[RECORDS PROVIDED]:
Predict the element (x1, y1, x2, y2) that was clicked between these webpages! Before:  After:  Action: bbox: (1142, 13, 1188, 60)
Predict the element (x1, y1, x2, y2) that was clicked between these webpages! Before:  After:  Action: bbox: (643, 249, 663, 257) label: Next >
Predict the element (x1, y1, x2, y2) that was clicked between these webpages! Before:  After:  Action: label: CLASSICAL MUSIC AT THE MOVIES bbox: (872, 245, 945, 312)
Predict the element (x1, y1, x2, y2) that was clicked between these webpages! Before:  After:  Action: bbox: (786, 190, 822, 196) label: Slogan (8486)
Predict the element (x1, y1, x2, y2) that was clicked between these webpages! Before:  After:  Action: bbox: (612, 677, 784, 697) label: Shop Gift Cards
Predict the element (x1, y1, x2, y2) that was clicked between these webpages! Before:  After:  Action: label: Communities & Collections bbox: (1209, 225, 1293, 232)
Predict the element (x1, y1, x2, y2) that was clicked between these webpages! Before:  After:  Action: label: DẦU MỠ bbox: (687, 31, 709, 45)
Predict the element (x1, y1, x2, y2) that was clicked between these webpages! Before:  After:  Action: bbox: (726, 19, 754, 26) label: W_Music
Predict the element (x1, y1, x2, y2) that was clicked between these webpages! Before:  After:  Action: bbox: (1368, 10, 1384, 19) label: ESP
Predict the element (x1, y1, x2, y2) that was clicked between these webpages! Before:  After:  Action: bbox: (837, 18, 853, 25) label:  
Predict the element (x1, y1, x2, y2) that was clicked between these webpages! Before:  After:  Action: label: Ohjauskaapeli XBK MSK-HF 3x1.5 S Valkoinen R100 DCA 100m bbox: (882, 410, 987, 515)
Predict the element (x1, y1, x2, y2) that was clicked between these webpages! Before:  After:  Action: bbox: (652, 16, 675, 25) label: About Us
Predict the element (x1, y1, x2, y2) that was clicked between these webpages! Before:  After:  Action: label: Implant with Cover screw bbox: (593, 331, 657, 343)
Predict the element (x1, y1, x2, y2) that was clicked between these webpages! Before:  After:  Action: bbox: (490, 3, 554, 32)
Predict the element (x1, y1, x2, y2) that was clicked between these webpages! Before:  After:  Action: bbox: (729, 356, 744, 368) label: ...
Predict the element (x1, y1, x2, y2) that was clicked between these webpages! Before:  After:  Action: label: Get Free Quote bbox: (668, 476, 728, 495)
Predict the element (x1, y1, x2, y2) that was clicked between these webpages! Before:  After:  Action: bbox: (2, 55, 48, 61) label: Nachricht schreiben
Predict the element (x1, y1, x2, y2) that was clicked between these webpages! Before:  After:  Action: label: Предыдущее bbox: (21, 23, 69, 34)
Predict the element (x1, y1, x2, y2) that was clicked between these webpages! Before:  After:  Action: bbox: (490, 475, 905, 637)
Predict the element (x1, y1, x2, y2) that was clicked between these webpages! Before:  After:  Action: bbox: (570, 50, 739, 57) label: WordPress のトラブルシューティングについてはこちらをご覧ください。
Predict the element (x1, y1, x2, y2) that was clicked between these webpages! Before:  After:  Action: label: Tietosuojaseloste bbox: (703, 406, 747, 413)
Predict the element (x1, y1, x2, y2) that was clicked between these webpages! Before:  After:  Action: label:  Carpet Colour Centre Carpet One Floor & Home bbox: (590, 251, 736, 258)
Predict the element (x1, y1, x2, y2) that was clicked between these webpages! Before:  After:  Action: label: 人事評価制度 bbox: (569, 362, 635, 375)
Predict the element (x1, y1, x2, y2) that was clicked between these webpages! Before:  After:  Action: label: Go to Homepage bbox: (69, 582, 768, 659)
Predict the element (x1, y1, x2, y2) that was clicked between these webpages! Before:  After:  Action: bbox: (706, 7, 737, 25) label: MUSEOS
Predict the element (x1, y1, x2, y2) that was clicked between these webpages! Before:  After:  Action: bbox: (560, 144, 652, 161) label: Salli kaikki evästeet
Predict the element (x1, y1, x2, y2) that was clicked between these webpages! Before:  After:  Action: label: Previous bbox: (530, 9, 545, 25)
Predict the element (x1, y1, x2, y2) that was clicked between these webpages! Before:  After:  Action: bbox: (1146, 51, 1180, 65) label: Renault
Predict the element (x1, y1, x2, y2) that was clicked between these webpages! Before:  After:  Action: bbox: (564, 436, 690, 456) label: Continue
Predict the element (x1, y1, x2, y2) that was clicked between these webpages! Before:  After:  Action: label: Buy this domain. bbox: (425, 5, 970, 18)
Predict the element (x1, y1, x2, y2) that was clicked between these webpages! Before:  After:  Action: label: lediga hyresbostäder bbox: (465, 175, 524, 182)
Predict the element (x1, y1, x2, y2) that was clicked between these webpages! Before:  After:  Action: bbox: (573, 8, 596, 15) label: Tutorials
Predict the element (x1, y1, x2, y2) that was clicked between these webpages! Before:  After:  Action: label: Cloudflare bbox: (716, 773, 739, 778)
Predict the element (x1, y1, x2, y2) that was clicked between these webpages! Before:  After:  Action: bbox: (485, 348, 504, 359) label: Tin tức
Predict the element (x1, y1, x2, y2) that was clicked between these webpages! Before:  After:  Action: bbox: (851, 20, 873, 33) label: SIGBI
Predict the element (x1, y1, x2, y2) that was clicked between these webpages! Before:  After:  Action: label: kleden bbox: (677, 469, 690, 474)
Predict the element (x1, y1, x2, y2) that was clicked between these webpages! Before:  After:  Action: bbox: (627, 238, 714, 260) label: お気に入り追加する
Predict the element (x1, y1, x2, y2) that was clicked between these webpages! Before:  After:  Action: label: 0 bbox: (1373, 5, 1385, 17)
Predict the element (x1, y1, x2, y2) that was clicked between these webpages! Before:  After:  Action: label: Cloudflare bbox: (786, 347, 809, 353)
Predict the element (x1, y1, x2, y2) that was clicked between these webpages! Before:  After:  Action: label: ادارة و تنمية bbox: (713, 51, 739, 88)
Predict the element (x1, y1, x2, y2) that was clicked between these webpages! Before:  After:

[OBJECTIVE]: Copy out every one of the entries above word for word.

[WORKED ANSWER]:
Predict the element (x1, y1, x2, y2) that was clicked between these webpages! Before:  After:  Action: bbox: (1142, 13, 1188, 60)
Predict the element (x1, y1, x2, y2) that was clicked between these webpages! Before:  After:  Action: bbox: (643, 249, 663, 257) label: Next >
Predict the element (x1, y1, x2, y2) that was clicked between these webpages! Before:  After:  Action: label: CLASSICAL MUSIC AT THE MOVIES bbox: (872, 245, 945, 312)
Predict the element (x1, y1, x2, y2) that was clicked between these webpages! Before:  After:  Action: bbox: (786, 190, 822, 196) label: Slogan (8486)
Predict the element (x1, y1, x2, y2) that was clicked between these webpages! Before:  After:  Action: bbox: (612, 677, 784, 697) label: Shop Gift Cards
Predict the element (x1, y1, x2, y2) that was clicked between these webpages! Before:  After:  Action: label: Communities & Collections bbox: (1209, 225, 1293, 232)
Predict the element (x1, y1, x2, y2) that was clicked between these webpages! Before:  After:  Action: label: DẦU MỠ bbox: (687, 31, 709, 45)
Predict the element (x1, y1, x2, y2) that was clicked between these webpages! Before:  After:  Action: bbox: (726, 19, 754, 26) label: W_Music
Predict the element (x1, y1, x2, y2) that was clicked between these webpages! Before:  After:  Action: bbox: (1368, 10, 1384, 19) label: ESP
Predict the element (x1, y1, x2, y2) that was clicked between these webpages! Before:  After:  Action: bbox: (837, 18, 853, 25) label:  
Predict the element (x1, y1, x2, y2) that was clicked between these webpages! Before:  After:  Action: label: Ohjauskaapeli XBK MSK-HF 3x1.5 S Valkoinen R100 DCA 100m bbox: (882, 410, 987, 515)
Predict the element (x1, y1, x2, y2) that was clicked between these webpages! Before:  After:  Action: bbox: (652, 16, 675, 25) label: About Us
Predict the element (x1, y1, x2, y2) that was clicked between these webpages! Before:  After:  Action: label: Implant with Cover screw bbox: (593, 331, 657, 343)
Predict the element (x1, y1, x2, y2) that was clicked between these webpages! Before:  After:  Action: bbox: (490, 3, 554, 32)
Predict the element (x1, y1, x2, y2) that was clicked between these webpages! Before:  After:  Action: bbox: (729, 356, 744, 368) label: ...
Predict the element (x1, y1, x2, y2) that was clicked between these webpages! Before:  After:  Action: label: Get Free Quote bbox: (668, 476, 728, 495)
Predict the element (x1, y1, x2, y2) that was clicked between these webpages! Before:  After:  Action: bbox: (2, 55, 48, 61) label: Nachricht schreiben
Predict the element (x1, y1, x2, y2) that was clicked between these webpages! Before:  After:  Action: label: Предыдущее bbox: (21, 23, 69, 34)
Predict the element (x1, y1, x2, y2) that was clicked between these webpages! Before:  After:  Action: bbox: (490, 475, 905, 637)
Predict the element (x1, y1, x2, y2) that was clicked between these webpages! Before:  After:  Action: bbox: (570, 50, 739, 57) label: WordPress のトラブルシューティングについてはこちらをご覧ください。
Predict the element (x1, y1, x2, y2) that was clicked between these webpages! Before:  After:  Action: label: Tietosuojaseloste bbox: (703, 406, 747, 413)
Predict the element (x1, y1, x2, y2) that was clicked between these webpages! Before:  After:  Action: label:  Carpet Colour Centre Carpet One Floor & Home bbox: (590, 251, 736, 258)
Predict the element (x1, y1, x2, y2) that was clicked between these webpages! Before:  After:  Action: label: 人事評価制度 bbox: (569, 362, 635, 375)
Predict the element (x1, y1, x2, y2) that was clicked between these webpages! Before:  After:  Action: label: Go to Homepage bbox: (69, 582, 768, 659)
Predict the element (x1, y1, x2, y2) that was clicked between these webpages! Before:  After:  Action: bbox: (706, 7, 737, 25) label: MUSEOS
Predict the element (x1, y1, x2, y2) that was clicked between these webpages! Before:  After:  Action: bbox: (560, 144, 652, 161) label: Salli kaikki evästeet
Predict the element (x1, y1, x2, y2) that was clicked between these webpages! Before:  After:  Action: label: Previous bbox: (530, 9, 545, 25)
Predict the element (x1, y1, x2, y2) that was clicked between these webpages! Before:  After:  Action: bbox: (1146, 51, 1180, 65) label: Renault
Predict the element (x1, y1, x2, y2) that was clicked between these webpages! Before:  After:  Action: bbox: (564, 436, 690, 456) label: Continue
Predict the element (x1, y1, x2, y2) that was clicked between these webpages! Before:  After:  Action: label: Buy this domain. bbox: (425, 5, 970, 18)
Predict the element (x1, y1, x2, y2) that was clicked between these webpages! Before:  After:  Action: label: lediga hyresbostäder bbox: (465, 175, 524, 182)
Predict the element (x1, y1, x2, y2) that was clicked between these webpages! Before:  After:  Action: bbox: (573, 8, 596, 15) label: Tutorials
Predict the element (x1, y1, x2, y2) that was clicked between these webpages! Before:  After:  Action: label: Cloudflare bbox: (716, 773, 739, 778)
Predict the element (x1, y1, x2, y2) that was clicked between these webpages! Before:  After:  Action: bbox: (485, 348, 504, 359) label: Tin tức
Predict the element (x1, y1, x2, y2) that was clicked between these webpages! Before:  After:  Action: bbox: (851, 20, 873, 33) label: SIGBI
Predict the element (x1, y1, x2, y2) that was clicked between these webpages! Before:  After:  Action: label: kleden bbox: (677, 469, 690, 474)
Predict the element (x1, y1, x2, y2) that was clicked between these webpages! Before:  After:  Action: bbox: (627, 238, 714, 260) label: お気に入り追加する
Predict the element (x1, y1, x2, y2) that was clicked between these webpages! Before:  After:  Action: label: 0 bbox: (1373, 5, 1385, 17)
Predict the element (x1, y1, x2, y2) that was clicked between these webpages! Before:  After:  Action: label: Cloudflare bbox: (786, 347, 809, 353)
Predict the element (x1, y1, x2, y2) that was clicked between these webpages! Before:  After:  Action: label: ادارة و تنمية bbox: (713, 51, 739, 88)
Predict the element (x1, y1, x2, y2) that was clicked between these webpages! Before:  After:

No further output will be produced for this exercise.